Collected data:
○ ○ ○ ○ ○
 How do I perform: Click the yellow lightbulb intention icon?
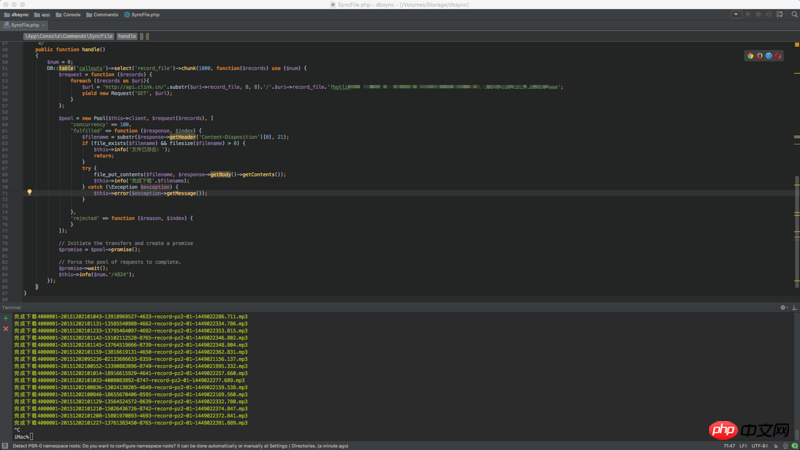(x=29, y=192)
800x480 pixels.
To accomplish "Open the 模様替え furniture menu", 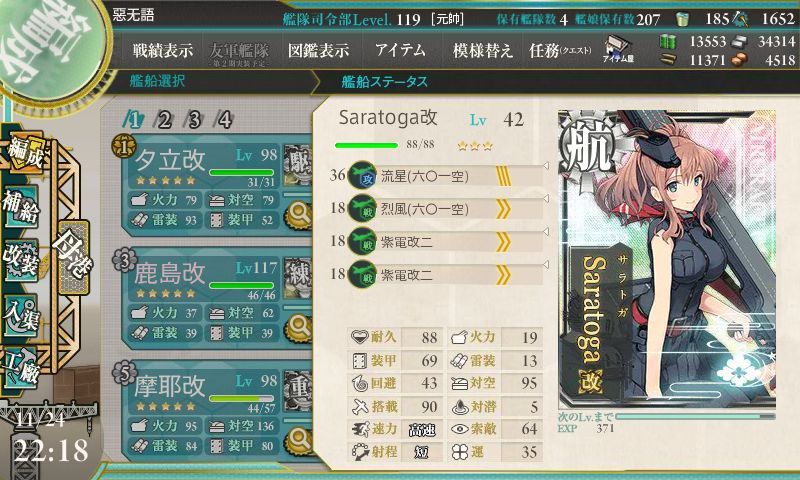I will point(482,50).
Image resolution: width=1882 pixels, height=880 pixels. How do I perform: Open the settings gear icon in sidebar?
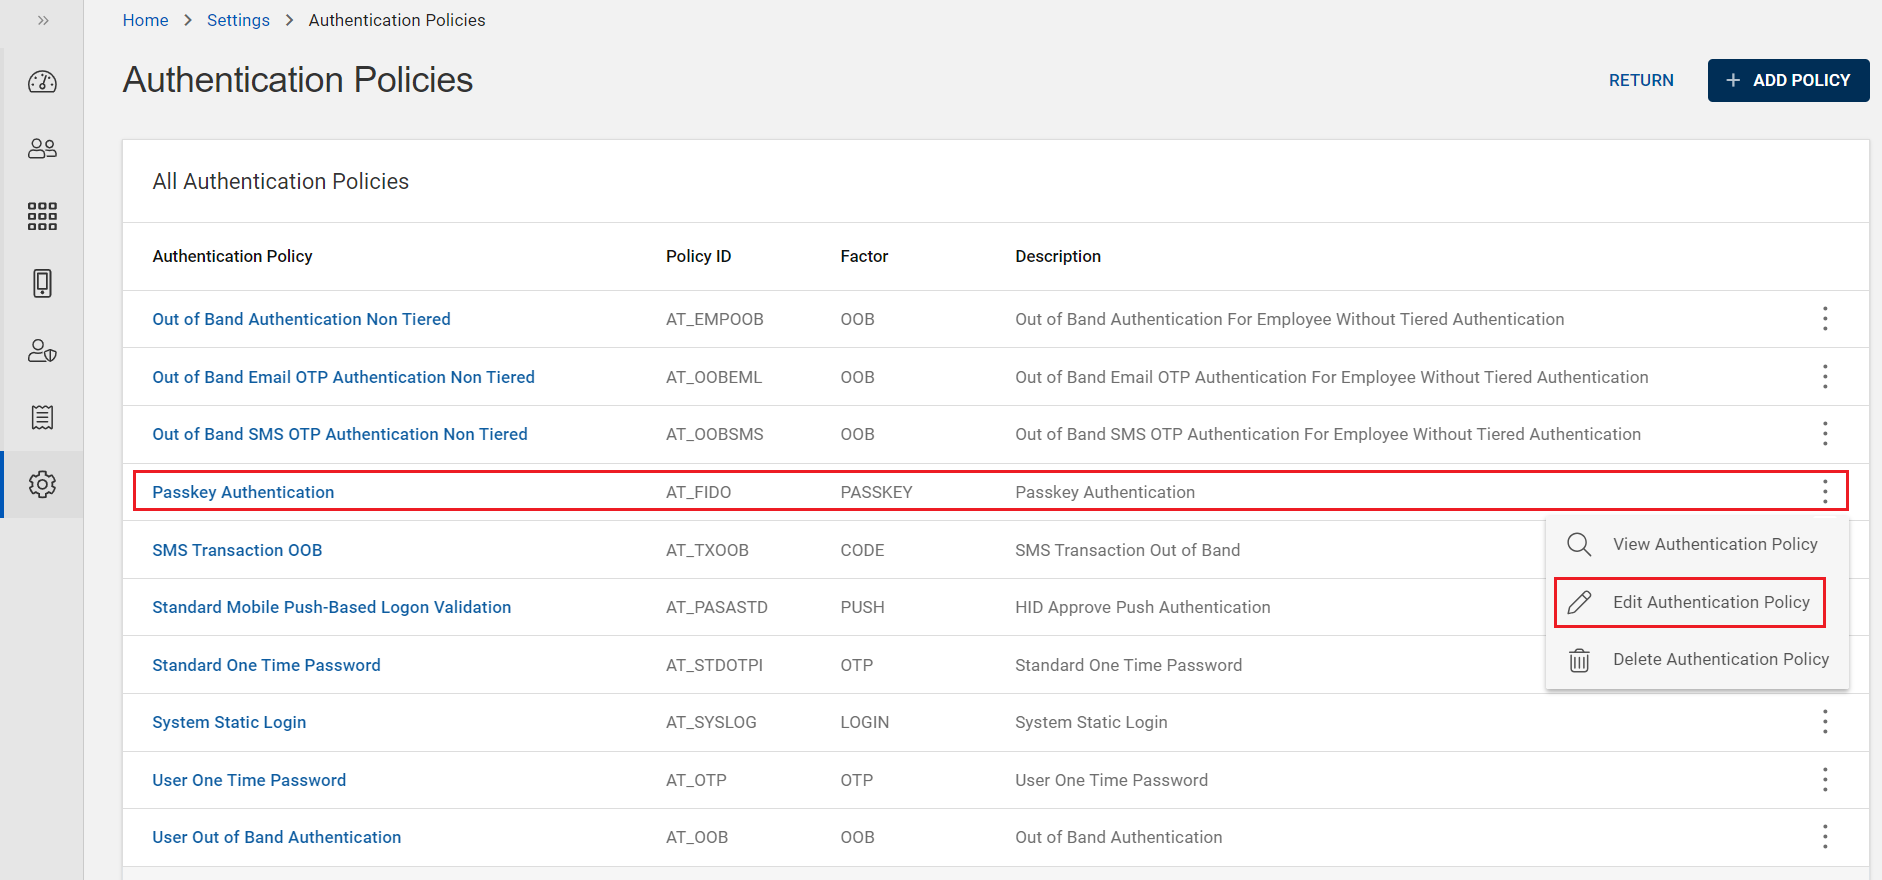pos(42,485)
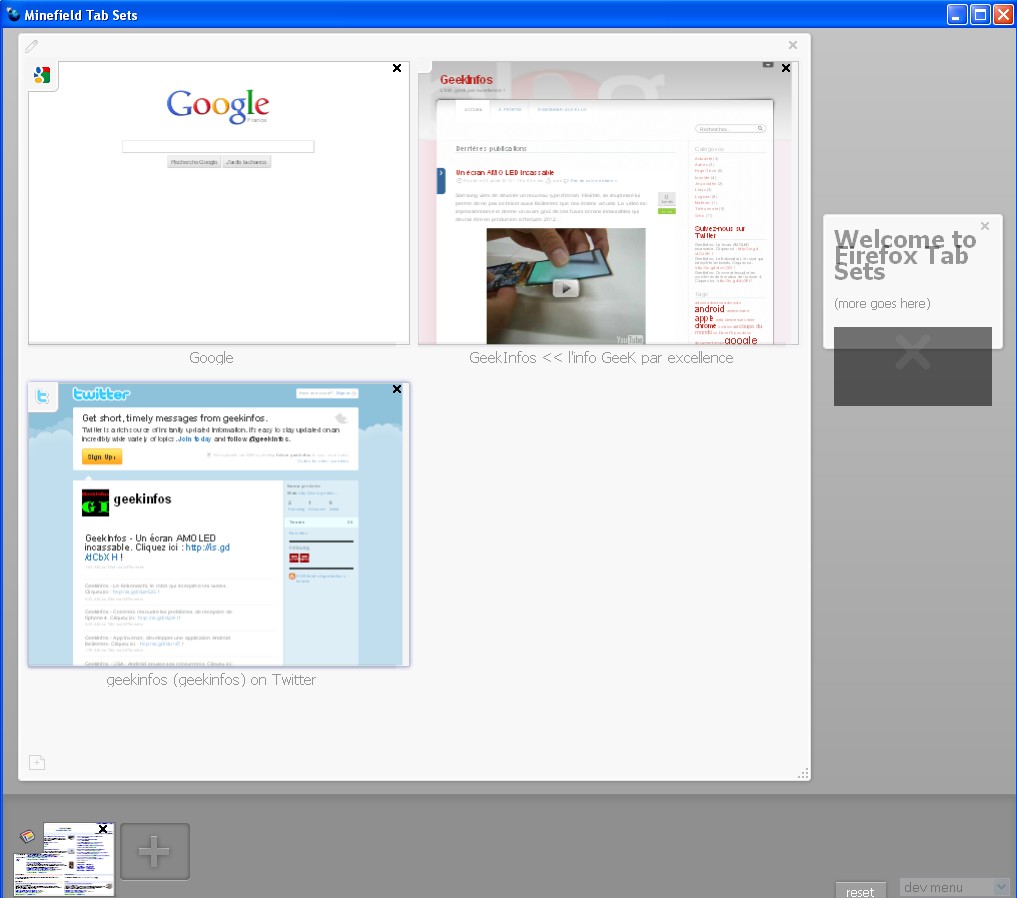Click the colorful favicon beside bottom tray thumbnail
Screen dimensions: 1017x898
[27, 836]
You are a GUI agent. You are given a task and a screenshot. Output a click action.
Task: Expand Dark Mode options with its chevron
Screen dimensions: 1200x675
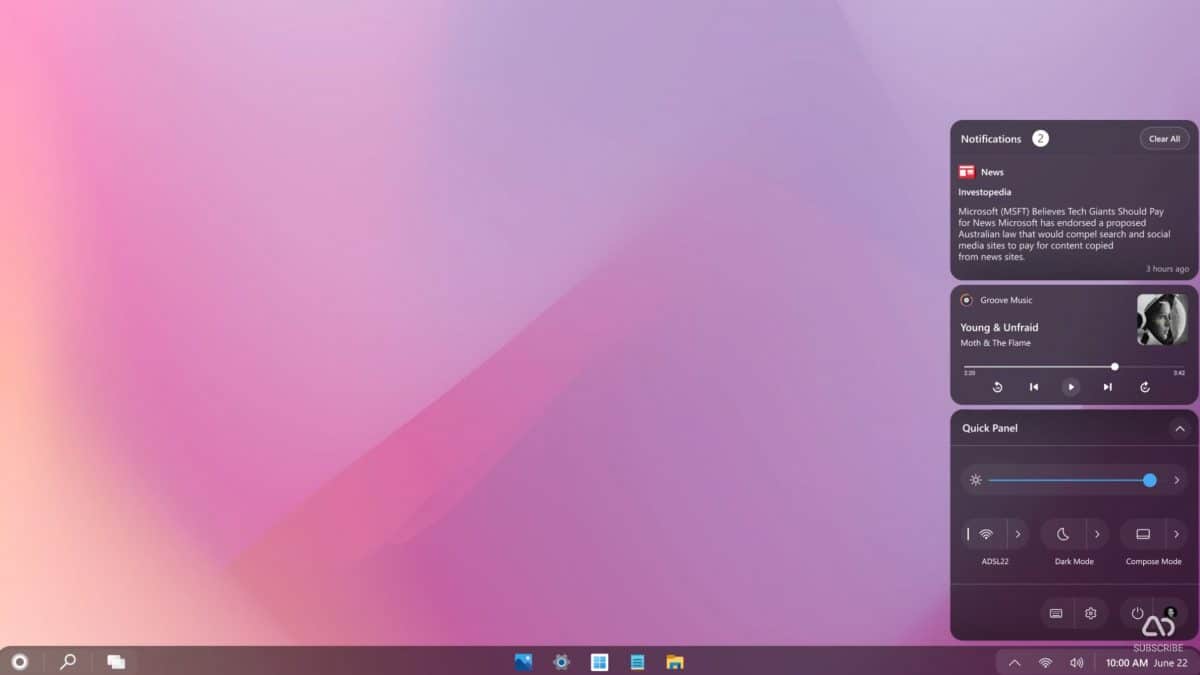(x=1097, y=533)
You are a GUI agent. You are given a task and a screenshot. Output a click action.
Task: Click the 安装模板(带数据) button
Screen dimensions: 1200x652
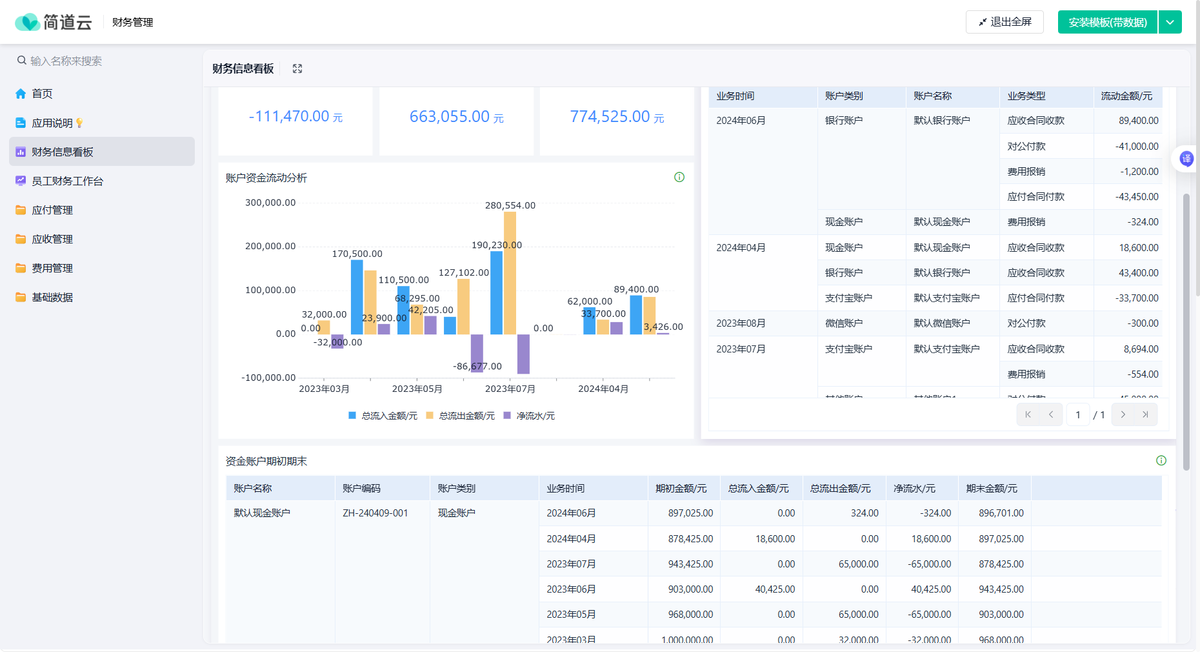[x=1107, y=22]
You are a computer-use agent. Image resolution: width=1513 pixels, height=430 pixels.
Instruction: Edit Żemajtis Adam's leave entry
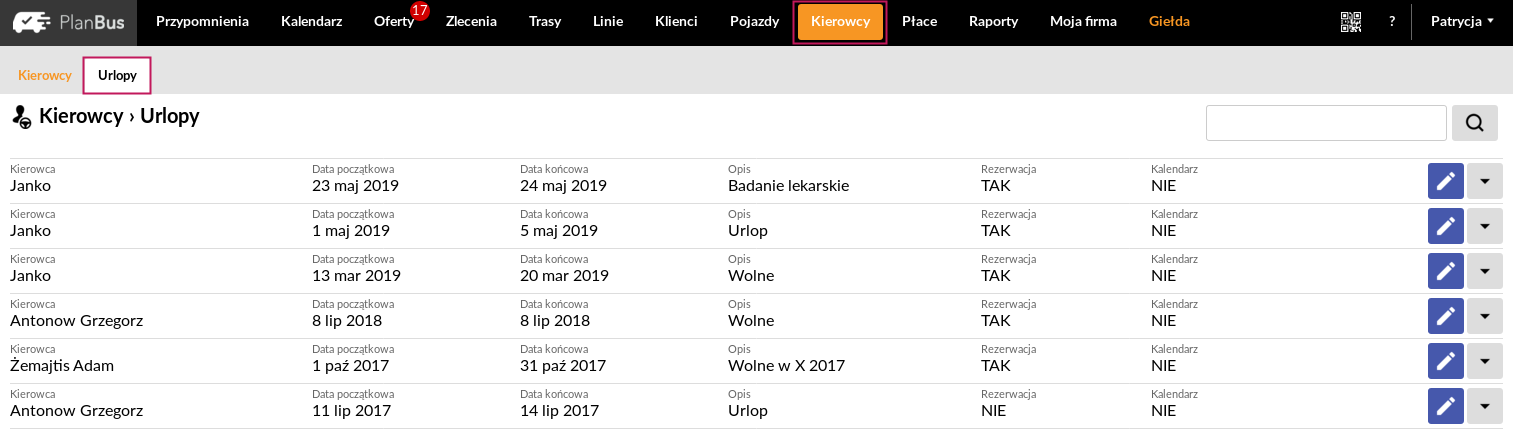point(1445,361)
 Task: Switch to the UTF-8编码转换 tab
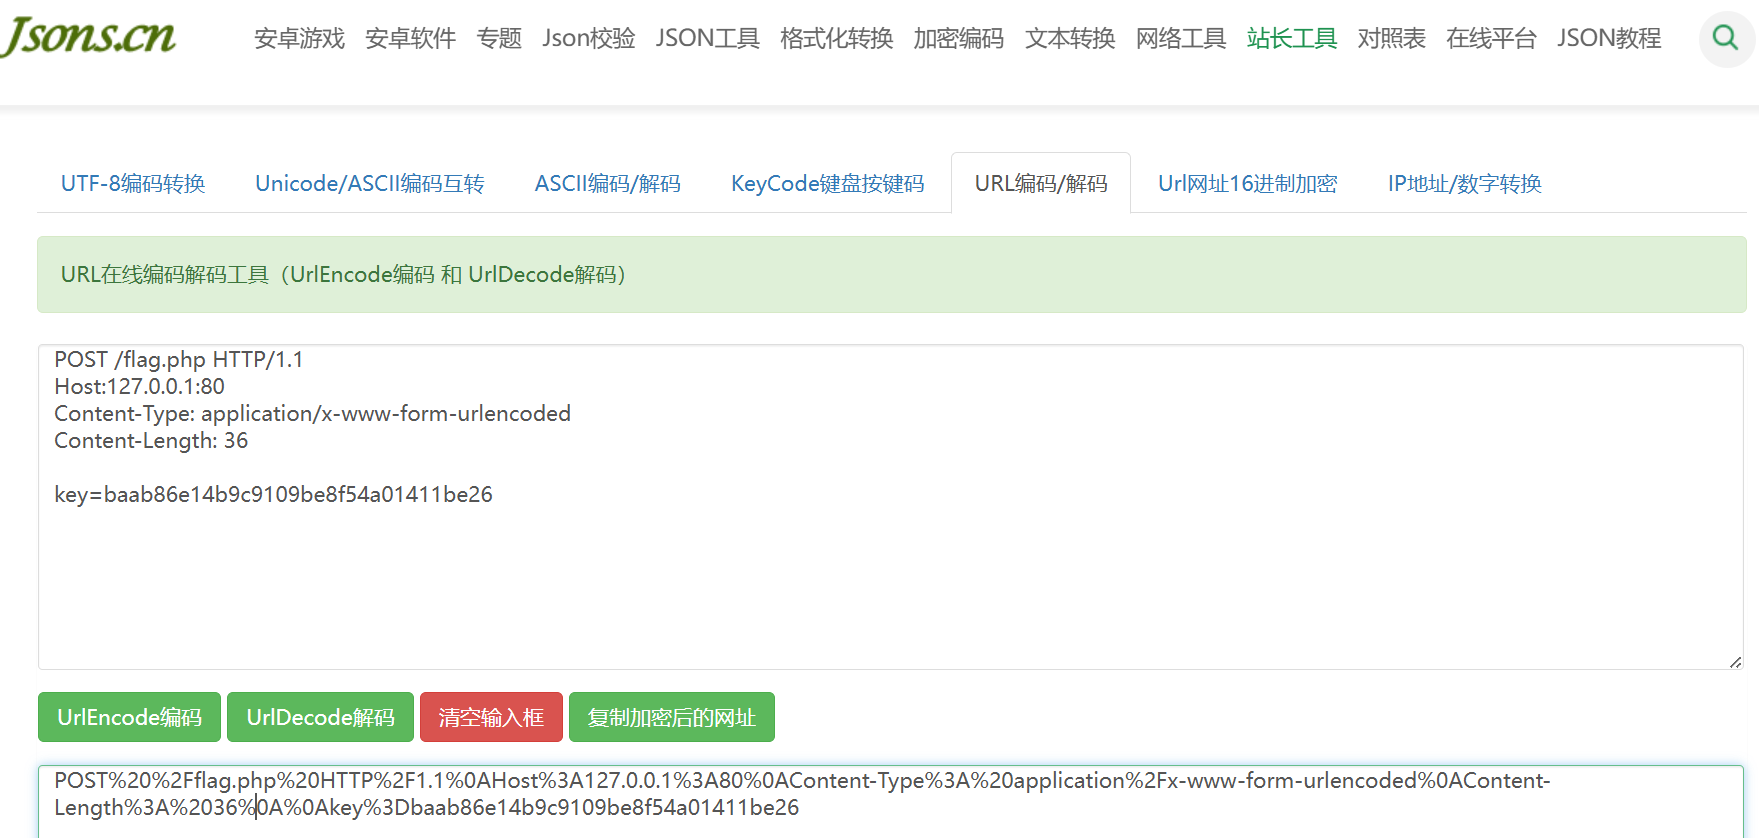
○ ○ ○ ○ ○
### Your task
Only the lines from the line with "Screen dimensions: 1200x675" through the closing line of the data, both included, should be set down, exactly as written and without pictures.

### Written solution
Screen dimensions: 1200x675
(x=1097, y=533)
You are a GUI agent. You are given a task and a screenshot. Output a click action.
Task: Click the 安装模板(带数据) button
Screen dimensions: 1200x652
[x=1107, y=22]
You are a computer-use agent. Image resolution: width=1513 pixels, height=430 pixels.
Instruction: Edit Żemajtis Adam's leave entry
point(1445,361)
 Task: Switch to the UTF-8编码转换 tab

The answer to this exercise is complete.